Your answer needs to include each line of the records in which the string "window" can be found.

────────────────

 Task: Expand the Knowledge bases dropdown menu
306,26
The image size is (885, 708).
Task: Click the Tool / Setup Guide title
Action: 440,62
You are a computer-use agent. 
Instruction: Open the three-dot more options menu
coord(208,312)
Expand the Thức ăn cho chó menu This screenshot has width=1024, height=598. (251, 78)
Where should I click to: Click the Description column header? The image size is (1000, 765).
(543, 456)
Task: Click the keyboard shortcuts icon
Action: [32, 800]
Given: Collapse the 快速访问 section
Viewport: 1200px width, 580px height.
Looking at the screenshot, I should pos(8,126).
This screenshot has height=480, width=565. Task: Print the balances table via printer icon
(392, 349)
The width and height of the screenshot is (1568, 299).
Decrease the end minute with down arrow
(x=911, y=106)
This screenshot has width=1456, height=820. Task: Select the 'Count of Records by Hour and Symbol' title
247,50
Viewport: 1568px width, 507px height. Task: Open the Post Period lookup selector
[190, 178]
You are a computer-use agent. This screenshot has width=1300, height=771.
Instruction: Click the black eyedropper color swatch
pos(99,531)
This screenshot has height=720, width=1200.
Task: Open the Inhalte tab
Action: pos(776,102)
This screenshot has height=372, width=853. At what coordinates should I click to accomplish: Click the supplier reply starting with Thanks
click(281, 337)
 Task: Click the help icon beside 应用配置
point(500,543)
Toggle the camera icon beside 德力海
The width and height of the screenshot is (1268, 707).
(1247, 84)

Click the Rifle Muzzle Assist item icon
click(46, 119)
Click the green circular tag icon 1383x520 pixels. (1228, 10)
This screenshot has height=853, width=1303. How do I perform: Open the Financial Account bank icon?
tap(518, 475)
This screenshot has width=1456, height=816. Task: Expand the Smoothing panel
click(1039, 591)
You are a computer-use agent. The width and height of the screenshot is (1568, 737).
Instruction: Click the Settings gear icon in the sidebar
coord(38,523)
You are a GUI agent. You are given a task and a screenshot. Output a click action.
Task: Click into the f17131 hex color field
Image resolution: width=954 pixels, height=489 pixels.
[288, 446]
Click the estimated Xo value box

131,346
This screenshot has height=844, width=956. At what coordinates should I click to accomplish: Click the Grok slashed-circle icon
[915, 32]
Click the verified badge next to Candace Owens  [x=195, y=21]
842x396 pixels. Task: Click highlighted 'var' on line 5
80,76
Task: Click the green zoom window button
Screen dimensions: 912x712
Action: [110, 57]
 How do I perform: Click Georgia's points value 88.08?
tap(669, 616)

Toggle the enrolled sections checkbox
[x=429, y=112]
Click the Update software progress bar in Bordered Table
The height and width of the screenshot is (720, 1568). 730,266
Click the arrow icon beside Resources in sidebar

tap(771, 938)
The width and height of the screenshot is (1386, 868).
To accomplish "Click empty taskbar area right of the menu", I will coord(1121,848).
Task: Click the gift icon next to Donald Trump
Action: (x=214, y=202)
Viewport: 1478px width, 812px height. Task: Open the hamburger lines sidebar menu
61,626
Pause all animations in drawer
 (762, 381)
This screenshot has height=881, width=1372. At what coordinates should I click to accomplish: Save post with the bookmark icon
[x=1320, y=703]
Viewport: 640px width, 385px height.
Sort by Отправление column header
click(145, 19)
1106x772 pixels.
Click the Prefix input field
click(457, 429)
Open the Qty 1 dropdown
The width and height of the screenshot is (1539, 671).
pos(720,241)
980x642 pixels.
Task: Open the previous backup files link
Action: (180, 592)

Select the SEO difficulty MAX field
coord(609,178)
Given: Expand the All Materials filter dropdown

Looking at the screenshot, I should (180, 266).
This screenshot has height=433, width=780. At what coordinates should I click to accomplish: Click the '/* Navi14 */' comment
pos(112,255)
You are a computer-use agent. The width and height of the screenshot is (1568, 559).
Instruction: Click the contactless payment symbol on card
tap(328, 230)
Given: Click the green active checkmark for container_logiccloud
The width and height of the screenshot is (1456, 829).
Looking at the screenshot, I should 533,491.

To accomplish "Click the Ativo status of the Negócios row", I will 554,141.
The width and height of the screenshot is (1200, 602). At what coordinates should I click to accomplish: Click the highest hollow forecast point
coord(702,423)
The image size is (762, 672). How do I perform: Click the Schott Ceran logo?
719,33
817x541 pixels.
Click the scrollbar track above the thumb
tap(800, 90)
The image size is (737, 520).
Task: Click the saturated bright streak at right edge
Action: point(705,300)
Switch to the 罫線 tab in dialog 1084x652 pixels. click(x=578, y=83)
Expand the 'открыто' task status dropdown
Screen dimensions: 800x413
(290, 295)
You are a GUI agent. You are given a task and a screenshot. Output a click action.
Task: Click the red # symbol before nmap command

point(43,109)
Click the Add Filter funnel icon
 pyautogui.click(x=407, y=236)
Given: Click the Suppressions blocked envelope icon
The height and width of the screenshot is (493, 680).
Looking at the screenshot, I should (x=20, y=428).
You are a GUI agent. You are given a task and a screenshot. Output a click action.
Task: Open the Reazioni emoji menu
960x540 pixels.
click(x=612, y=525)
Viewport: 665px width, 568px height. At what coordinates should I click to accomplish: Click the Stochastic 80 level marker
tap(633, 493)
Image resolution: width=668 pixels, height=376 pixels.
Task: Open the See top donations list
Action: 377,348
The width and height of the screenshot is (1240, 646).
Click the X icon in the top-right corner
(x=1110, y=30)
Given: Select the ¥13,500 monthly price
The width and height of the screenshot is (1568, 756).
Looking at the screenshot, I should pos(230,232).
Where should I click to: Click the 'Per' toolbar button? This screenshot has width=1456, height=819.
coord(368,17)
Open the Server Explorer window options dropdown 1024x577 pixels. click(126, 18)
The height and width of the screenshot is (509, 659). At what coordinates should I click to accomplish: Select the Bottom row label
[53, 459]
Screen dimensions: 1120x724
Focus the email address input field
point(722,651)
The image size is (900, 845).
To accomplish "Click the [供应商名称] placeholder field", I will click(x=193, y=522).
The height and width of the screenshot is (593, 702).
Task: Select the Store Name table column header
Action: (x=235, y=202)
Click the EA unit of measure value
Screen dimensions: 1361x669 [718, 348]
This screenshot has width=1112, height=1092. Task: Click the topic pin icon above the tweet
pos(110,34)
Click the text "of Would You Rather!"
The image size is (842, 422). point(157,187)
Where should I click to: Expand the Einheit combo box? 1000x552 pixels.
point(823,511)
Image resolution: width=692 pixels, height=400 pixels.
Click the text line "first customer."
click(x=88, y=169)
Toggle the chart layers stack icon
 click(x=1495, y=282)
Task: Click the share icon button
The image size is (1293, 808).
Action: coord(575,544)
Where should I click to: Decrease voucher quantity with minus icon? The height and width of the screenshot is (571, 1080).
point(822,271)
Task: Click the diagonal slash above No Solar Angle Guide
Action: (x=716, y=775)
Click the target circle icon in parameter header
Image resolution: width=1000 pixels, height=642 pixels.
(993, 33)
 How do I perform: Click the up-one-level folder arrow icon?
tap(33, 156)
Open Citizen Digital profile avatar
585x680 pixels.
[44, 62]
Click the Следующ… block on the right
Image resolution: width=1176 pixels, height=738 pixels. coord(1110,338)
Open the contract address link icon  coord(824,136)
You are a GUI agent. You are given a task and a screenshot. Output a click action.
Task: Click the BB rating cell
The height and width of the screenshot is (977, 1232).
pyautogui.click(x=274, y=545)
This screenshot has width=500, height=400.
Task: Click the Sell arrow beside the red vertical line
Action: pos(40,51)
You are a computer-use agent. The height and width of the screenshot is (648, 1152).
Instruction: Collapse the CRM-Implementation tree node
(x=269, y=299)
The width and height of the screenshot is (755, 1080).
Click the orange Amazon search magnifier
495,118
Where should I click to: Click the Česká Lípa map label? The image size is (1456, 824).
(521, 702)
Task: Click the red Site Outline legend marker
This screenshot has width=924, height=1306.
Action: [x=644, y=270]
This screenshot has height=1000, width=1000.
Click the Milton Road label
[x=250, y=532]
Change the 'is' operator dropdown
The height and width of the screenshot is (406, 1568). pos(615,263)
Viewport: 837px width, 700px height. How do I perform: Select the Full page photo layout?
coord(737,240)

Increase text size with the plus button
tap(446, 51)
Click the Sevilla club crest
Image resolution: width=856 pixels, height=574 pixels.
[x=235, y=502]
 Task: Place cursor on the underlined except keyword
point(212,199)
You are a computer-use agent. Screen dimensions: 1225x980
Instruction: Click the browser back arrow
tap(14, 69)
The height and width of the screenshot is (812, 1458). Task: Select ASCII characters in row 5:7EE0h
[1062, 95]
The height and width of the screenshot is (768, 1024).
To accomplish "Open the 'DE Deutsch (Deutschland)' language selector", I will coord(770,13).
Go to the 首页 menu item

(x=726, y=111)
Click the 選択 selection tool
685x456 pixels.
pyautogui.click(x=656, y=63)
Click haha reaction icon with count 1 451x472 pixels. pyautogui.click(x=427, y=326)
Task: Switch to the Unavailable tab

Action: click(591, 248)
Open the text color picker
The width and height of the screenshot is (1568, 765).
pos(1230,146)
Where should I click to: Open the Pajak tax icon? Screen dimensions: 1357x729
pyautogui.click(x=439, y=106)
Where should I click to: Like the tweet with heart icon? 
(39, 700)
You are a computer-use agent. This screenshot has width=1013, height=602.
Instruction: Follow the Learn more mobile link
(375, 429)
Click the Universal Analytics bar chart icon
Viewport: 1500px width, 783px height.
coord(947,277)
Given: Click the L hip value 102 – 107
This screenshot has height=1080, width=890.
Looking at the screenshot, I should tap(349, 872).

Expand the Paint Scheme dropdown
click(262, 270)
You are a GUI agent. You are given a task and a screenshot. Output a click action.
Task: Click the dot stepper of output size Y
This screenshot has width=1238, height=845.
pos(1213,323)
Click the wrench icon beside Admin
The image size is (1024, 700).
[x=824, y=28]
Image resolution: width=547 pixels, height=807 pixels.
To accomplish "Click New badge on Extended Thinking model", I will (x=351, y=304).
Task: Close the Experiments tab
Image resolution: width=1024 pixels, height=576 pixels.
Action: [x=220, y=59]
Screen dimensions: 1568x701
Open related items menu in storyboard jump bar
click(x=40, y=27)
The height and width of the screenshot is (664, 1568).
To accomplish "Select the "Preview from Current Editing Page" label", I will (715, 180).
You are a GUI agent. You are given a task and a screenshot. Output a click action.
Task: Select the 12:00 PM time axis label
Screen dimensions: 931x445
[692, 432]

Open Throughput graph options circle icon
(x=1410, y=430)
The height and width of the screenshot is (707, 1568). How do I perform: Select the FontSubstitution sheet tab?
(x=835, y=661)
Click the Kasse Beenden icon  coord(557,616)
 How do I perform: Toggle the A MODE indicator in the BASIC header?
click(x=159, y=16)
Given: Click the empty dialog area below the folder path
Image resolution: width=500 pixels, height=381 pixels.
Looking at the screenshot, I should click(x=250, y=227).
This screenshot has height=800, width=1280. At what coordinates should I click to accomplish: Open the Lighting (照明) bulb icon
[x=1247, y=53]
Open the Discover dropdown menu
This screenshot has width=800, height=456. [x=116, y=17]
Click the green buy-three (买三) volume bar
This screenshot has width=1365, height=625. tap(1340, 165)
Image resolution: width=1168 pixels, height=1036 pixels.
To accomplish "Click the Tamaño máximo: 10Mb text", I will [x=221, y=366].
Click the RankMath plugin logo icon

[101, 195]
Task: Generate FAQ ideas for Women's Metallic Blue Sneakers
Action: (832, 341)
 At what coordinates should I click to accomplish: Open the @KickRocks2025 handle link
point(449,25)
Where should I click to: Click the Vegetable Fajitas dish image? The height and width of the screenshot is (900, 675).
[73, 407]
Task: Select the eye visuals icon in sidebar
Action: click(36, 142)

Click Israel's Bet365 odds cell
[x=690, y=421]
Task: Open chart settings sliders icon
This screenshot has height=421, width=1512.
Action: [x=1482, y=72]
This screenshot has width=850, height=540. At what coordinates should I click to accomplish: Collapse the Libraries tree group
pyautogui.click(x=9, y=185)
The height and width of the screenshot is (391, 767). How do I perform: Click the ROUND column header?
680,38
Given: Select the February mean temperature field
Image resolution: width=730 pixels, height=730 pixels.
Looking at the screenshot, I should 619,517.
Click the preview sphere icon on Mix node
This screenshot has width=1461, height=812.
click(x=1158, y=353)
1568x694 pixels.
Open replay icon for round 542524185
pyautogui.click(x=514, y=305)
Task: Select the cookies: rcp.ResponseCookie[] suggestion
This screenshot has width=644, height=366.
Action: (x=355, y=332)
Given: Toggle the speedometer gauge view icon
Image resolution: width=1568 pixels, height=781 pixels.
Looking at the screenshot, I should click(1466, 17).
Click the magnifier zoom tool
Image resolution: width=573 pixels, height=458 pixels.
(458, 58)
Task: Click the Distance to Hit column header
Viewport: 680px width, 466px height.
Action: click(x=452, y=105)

────────────────

→ **Written reply**:
Task: Click the green zoom window button
Open the Server Explorer window options dropdown 1024x577 pixels. click(126, 18)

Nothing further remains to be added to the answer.